Ini Alasan Jokowi Cabut Prepres Investasi Miras

Presiden Jokowi resmi umumkan pencabutan Perpres terkait investasi miras

POJOKSATU.id, JAKARTA – Presiden Joko Widodo (Jokowi) akhirnya resmi mencabut Perpres yang mengatur tentang izin investasi minuman keras.

Keputusan itu disampaikan Jokowi melalui siaran pers secara virtual di akun Youtube Sekretariat Presiden, Selasa (2/3/2021).
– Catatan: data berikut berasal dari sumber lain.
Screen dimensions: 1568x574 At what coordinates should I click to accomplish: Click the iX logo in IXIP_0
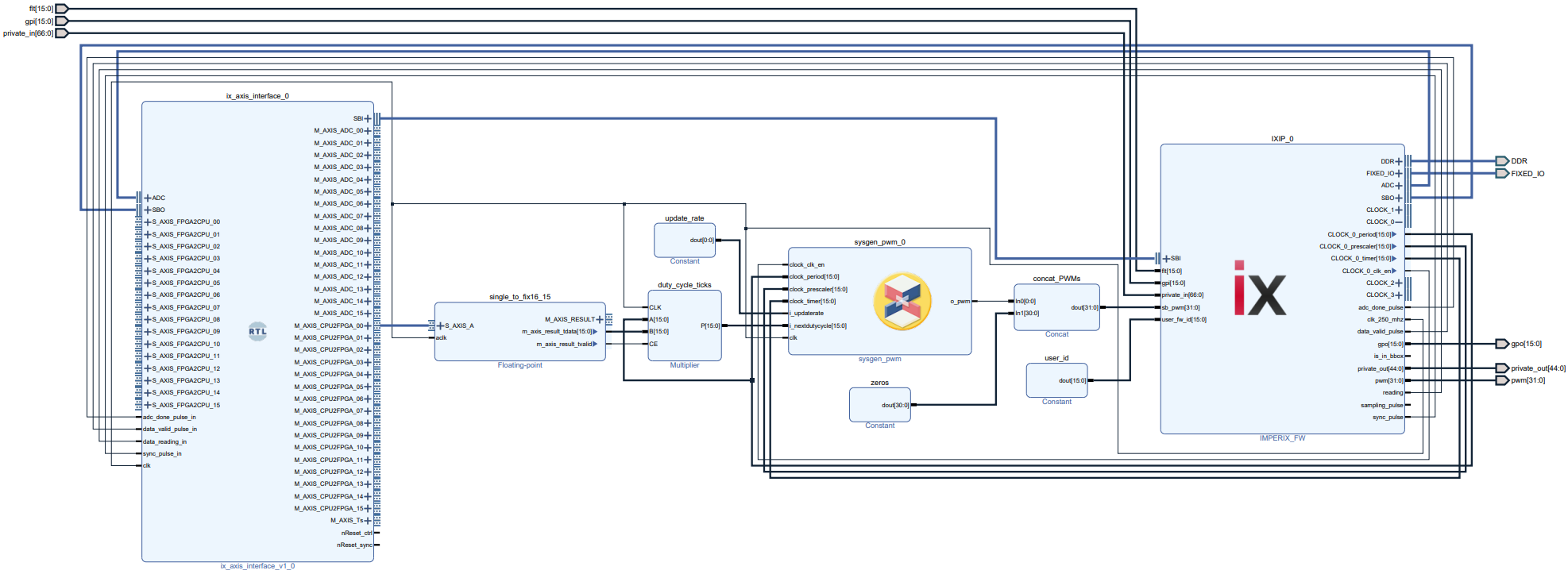tap(1259, 289)
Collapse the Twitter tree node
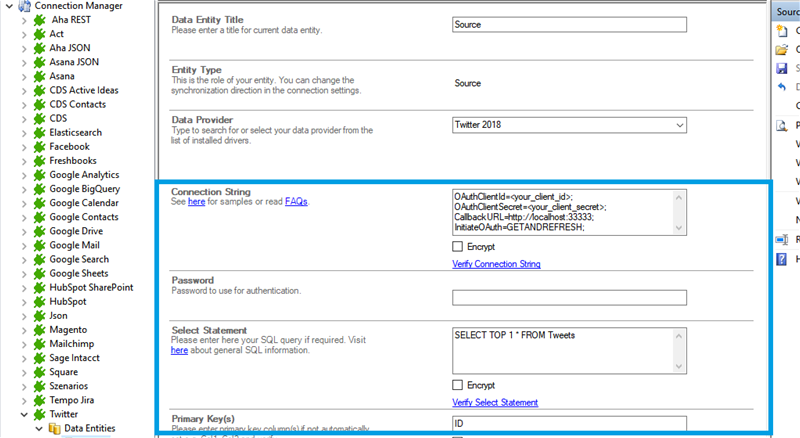This screenshot has height=438, width=800. 25,414
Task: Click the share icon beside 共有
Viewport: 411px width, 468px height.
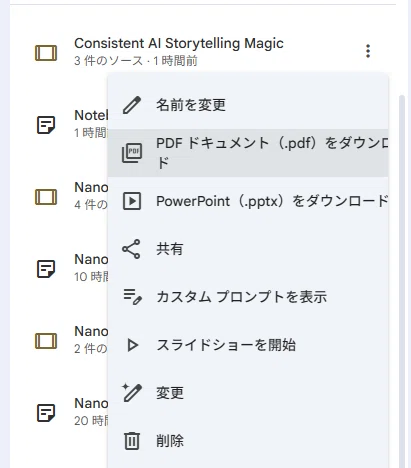Action: [x=131, y=249]
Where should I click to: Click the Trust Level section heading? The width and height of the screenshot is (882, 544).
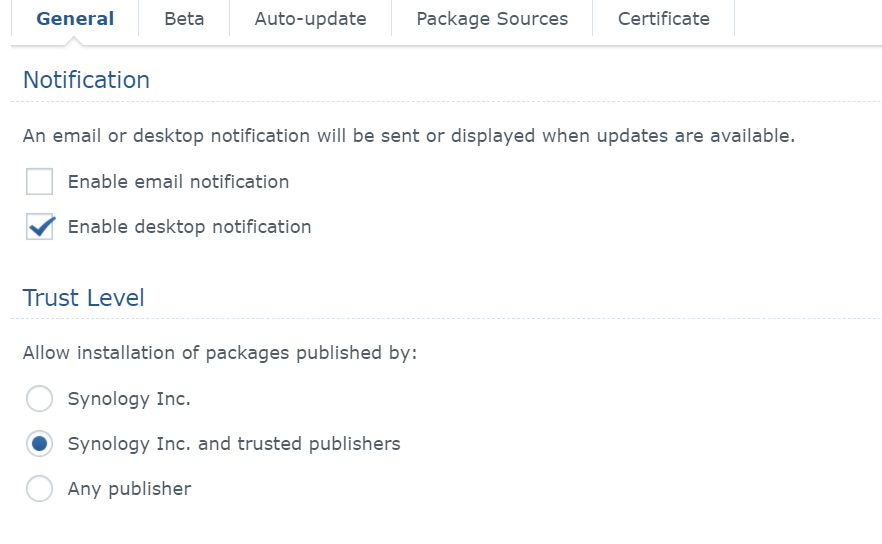[84, 298]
“Bersama ini saya sampaikan, saya putuskan, lampiran Perpres terkait pembukaan investasi baru dalam industri miras mengandung alkohol, saya nyatakan dicabut,” tegasnya.

Jokowi menyampaikan, keputusan ini diambil setelah mendapat masukan dari berbagai pihak.


Mulai dari ulama-ulama Majelis Ulama Indonesia (MUI), Nahdlatul Ulama (NU), Muhammadiyah dan ormas-ormas lainnya, serta agama yang lain

“Juga masukan-masuk dari provinsi dan daerah,” ungkapnya.

Seperti diketahui, Presiden Jokowi telah menandatangani aturan beleid Perpres Nomor 10 Tahun 2021 soal Bidang Usaha Penanaman Modal.

Perpres tersebut ditetapkan pada 2 Februari oleh Jokowi dan diundangkan pada tanggal yang sama oleh Menteri Hukum dan Hak Asasi Manusia Yasonna Laoly.

Dalam lampiran III Perpres tersebut mengatur soal daftar bidang usaha dengan persyaratan tertentu.

Salah satunya mengatur soal bidang usaha miras.

Dalam Perpres ini diatur soal minuman keras yang masuk dalam lampiran III terkait soal daftar bidang usaha dengan persyaratan tertentu.

Dalam aturan itu ditetapkan, bahwa bidang usaha industri minuman keras mengandung alkohol, alkohol anggur, dan malt terbuka untuk penanaman modal baru.

Namun, aturan itu hanya berlaku untuk Provinsi Bali, Nusa Tenggara Timur, Sulawesi Utara, dan Papua dengan memperhatikan budaya serta kearifan setempat.